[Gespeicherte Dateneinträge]
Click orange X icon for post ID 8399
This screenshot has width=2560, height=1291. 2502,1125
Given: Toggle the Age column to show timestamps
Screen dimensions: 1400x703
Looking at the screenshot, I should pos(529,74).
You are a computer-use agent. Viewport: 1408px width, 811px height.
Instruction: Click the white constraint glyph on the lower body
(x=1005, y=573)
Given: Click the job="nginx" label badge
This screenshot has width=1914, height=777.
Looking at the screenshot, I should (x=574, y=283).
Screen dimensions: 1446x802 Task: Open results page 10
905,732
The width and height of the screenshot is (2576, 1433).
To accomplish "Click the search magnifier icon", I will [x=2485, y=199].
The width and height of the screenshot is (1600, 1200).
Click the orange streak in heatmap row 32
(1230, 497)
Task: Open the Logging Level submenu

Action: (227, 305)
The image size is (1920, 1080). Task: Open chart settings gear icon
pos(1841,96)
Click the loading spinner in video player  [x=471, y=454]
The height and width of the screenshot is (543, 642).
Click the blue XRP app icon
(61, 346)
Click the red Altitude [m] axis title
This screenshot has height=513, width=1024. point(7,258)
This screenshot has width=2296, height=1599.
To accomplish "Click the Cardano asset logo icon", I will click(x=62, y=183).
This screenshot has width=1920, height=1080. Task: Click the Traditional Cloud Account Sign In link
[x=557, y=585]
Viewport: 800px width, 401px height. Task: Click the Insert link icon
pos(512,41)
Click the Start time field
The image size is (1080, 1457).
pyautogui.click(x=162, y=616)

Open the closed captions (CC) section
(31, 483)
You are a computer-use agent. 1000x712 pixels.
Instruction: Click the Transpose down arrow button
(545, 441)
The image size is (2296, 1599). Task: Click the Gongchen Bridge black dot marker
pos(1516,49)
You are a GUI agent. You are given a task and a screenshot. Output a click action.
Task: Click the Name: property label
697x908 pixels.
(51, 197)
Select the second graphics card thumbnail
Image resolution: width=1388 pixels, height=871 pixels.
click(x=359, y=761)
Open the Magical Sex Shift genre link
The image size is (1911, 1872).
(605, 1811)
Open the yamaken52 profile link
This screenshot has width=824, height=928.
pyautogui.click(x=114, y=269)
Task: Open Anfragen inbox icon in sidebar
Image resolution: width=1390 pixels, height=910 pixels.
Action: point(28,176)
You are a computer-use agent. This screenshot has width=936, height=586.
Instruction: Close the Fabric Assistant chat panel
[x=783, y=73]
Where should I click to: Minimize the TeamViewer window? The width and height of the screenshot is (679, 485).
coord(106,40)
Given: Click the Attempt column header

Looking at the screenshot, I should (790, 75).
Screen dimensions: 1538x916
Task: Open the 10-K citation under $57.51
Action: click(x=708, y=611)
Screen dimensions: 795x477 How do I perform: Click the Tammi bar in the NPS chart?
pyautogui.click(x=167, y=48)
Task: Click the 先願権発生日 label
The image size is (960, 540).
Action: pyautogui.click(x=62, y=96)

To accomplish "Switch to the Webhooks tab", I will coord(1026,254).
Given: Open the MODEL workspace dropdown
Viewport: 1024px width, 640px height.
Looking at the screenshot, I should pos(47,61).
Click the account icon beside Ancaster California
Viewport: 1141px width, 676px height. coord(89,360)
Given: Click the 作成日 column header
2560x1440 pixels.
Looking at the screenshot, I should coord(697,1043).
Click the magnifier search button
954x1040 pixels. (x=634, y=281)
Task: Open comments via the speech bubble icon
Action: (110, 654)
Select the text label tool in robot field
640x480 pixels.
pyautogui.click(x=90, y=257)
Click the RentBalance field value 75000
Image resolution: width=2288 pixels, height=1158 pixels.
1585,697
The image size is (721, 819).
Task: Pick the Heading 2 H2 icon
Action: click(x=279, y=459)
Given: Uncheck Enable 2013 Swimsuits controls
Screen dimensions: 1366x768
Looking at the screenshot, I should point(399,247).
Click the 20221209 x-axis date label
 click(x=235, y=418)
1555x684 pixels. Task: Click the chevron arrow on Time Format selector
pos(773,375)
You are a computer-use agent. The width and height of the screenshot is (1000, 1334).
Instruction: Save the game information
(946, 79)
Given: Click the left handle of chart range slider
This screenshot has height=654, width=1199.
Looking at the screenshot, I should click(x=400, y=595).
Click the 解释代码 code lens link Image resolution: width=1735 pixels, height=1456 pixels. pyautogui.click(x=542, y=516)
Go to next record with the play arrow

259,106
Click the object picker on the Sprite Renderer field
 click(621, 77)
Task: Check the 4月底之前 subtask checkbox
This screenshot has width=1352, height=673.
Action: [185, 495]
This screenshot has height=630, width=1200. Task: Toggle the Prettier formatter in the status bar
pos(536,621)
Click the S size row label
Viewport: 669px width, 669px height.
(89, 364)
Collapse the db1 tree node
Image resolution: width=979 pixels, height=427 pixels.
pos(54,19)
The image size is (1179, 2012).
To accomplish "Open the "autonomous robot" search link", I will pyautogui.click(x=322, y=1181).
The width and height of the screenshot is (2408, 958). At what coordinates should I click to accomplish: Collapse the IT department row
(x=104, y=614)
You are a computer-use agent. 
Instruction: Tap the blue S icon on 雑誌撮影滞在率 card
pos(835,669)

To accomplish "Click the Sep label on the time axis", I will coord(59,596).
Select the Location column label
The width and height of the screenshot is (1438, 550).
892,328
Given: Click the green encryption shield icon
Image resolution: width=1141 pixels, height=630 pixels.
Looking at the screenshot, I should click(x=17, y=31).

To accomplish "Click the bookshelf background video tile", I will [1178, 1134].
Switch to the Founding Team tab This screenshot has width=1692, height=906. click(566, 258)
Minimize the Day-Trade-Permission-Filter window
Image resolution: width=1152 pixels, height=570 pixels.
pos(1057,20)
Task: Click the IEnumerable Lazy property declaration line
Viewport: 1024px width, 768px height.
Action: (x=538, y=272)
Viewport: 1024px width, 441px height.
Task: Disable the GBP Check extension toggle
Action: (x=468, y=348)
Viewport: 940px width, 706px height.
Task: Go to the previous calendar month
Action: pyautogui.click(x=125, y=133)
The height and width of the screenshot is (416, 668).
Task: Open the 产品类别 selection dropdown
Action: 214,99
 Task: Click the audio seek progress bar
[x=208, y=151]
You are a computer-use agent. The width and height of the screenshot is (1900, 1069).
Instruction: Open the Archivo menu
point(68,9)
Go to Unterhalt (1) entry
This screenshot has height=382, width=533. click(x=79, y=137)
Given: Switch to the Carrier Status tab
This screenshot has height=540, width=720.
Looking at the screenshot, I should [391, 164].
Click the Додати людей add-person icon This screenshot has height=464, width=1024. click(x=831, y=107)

▶ _DIE AUFGABE_
Ändere die Zeilen oben, indem du jedes „Instruction:“ durch „Step:“ ersetzt, und lass alles andere unverändert.

▶ _ANTWORT ZUR AUFGABE_
Click orange X icon for post ID 8399
This screenshot has width=2560, height=1291. 2502,1125
Given: Toggle the Age column to show timestamps
Screen dimensions: 1400x703
Looking at the screenshot, I should pos(529,74).
You are a computer-use agent. Viewport: 1408px width, 811px height.
Step: Click the white constraint glyph on the lower body
(x=1005, y=573)
Given: Click the job="nginx" label badge
This screenshot has width=1914, height=777.
Looking at the screenshot, I should (x=574, y=283).
Screen dimensions: 1446x802 Task: Open results page 10
905,732
The width and height of the screenshot is (2576, 1433).
To accomplish "Click the search magnifier icon", I will [x=2485, y=199].
The width and height of the screenshot is (1600, 1200).
Click the orange streak in heatmap row 32
(1230, 497)
Task: Open the Logging Level submenu

Action: (227, 305)
The image size is (1920, 1080). Task: Open chart settings gear icon
pos(1841,96)
Click the loading spinner in video player  [x=471, y=454]
The height and width of the screenshot is (543, 642).
Click the blue XRP app icon
(61, 346)
Click the red Altitude [m] axis title
This screenshot has height=513, width=1024. point(7,258)
This screenshot has width=2296, height=1599.
To accomplish "Click the Cardano asset logo icon", I will click(x=62, y=183).
This screenshot has width=1920, height=1080. Task: Click the Traditional Cloud Account Sign In link
[x=557, y=585]
Viewport: 800px width, 401px height. Task: Click the Insert link icon
pos(512,41)
Click the Start time field
The image size is (1080, 1457).
pyautogui.click(x=162, y=616)

Open the closed captions (CC) section
(31, 483)
You are a computer-use agent. 1000x712 pixels.
Step: Click the Transpose down arrow button
(545, 441)
The image size is (2296, 1599). Task: Click the Gongchen Bridge black dot marker
pos(1516,49)
You are a GUI agent. You are given a task and a screenshot. Output a click action.
Task: Click the Name: property label
697x908 pixels.
(51, 197)
Select the second graphics card thumbnail
Image resolution: width=1388 pixels, height=871 pixels.
click(x=359, y=761)
Open the Magical Sex Shift genre link
The image size is (1911, 1872).
(605, 1811)
Open the yamaken52 profile link
This screenshot has width=824, height=928.
pyautogui.click(x=114, y=269)
Task: Open Anfragen inbox icon in sidebar
Image resolution: width=1390 pixels, height=910 pixels.
Action: point(28,176)
You are a computer-use agent. This screenshot has width=936, height=586.
Step: Close the Fabric Assistant chat panel
[x=783, y=73]
Where should I click to: Minimize the TeamViewer window? The width and height of the screenshot is (679, 485).
coord(106,40)
Given: Click the Attempt column header

Looking at the screenshot, I should (790, 75).
Screen dimensions: 1538x916
Task: Open the 10-K citation under $57.51
Action: click(x=708, y=611)
Screen dimensions: 795x477 How do I perform: Click the Tammi bar in the NPS chart?
pyautogui.click(x=167, y=48)
Task: Click the 先願権発生日 label
The image size is (960, 540).
Action: pyautogui.click(x=62, y=96)

To accomplish "Switch to the Webhooks tab", I will coord(1026,254).
Given: Open the MODEL workspace dropdown
Viewport: 1024px width, 640px height.
Looking at the screenshot, I should pos(47,61).
Click the account icon beside Ancaster California
Viewport: 1141px width, 676px height. coord(89,360)
Given: Click the 作成日 column header
2560x1440 pixels.
Looking at the screenshot, I should coord(697,1043).
Click the magnifier search button
954x1040 pixels. (x=634, y=281)
Task: Open comments via the speech bubble icon
Action: (110, 654)
Select the text label tool in robot field
640x480 pixels.
pyautogui.click(x=90, y=257)
Click the RentBalance field value 75000
Image resolution: width=2288 pixels, height=1158 pixels.
1585,697
The image size is (721, 819).
Task: Pick the Heading 2 H2 icon
Action: click(x=279, y=459)
Given: Uncheck Enable 2013 Swimsuits controls
Screen dimensions: 1366x768
Looking at the screenshot, I should point(399,247).
Click the 20221209 x-axis date label
 click(x=235, y=418)
1555x684 pixels. Task: Click the chevron arrow on Time Format selector
pos(773,375)
You are a computer-use agent. The width and height of the screenshot is (1000, 1334).
Step: Save the game information
(946, 79)
Given: Click the left handle of chart range slider
This screenshot has height=654, width=1199.
Looking at the screenshot, I should click(x=400, y=595).
Click the 解释代码 code lens link Image resolution: width=1735 pixels, height=1456 pixels. pyautogui.click(x=542, y=516)
Go to next record with the play arrow

259,106
Click the object picker on the Sprite Renderer field
 click(621, 77)
Task: Check the 4月底之前 subtask checkbox
This screenshot has width=1352, height=673.
Action: [185, 495]
This screenshot has height=630, width=1200. Task: Toggle the Prettier formatter in the status bar
pos(536,621)
Click the S size row label
Viewport: 669px width, 669px height.
(89, 364)
Collapse the db1 tree node
Image resolution: width=979 pixels, height=427 pixels.
pos(54,19)
The image size is (1179, 2012).
To accomplish "Open the "autonomous robot" search link", I will pyautogui.click(x=322, y=1181).
The width and height of the screenshot is (2408, 958). At what coordinates should I click to accomplish: Collapse the IT department row
(x=104, y=614)
You are a computer-use agent. 
Step: Tap the blue S icon on 雑誌撮影滞在率 card
pos(835,669)

To accomplish "Click the Sep label on the time axis", I will coord(59,596).
Select the Location column label
The width and height of the screenshot is (1438, 550).
892,328
Given: Click the green encryption shield icon
Image resolution: width=1141 pixels, height=630 pixels.
Looking at the screenshot, I should click(x=17, y=31).

To accomplish "Click the bookshelf background video tile", I will [1178, 1134].
Switch to the Founding Team tab This screenshot has width=1692, height=906. click(566, 258)
Minimize the Day-Trade-Permission-Filter window
Image resolution: width=1152 pixels, height=570 pixels.
pos(1057,20)
Task: Click the IEnumerable Lazy property declaration line
Viewport: 1024px width, 768px height.
Action: (x=538, y=272)
Viewport: 1024px width, 441px height.
Task: Disable the GBP Check extension toggle
Action: (x=468, y=348)
Viewport: 940px width, 706px height.
Task: Go to the previous calendar month
Action: pyautogui.click(x=125, y=133)
The height and width of the screenshot is (416, 668).
Task: Open the 产品类别 selection dropdown
Action: 214,99
 Task: Click the audio seek progress bar
[x=208, y=151]
You are a computer-use agent. The width and height of the screenshot is (1900, 1069).
Step: Open the Archivo menu
point(68,9)
Go to Unterhalt (1) entry
This screenshot has height=382, width=533. click(x=79, y=137)
Given: Switch to the Carrier Status tab
This screenshot has height=540, width=720.
Looking at the screenshot, I should [391, 164].
Click the Додати людей add-person icon This screenshot has height=464, width=1024. click(x=831, y=107)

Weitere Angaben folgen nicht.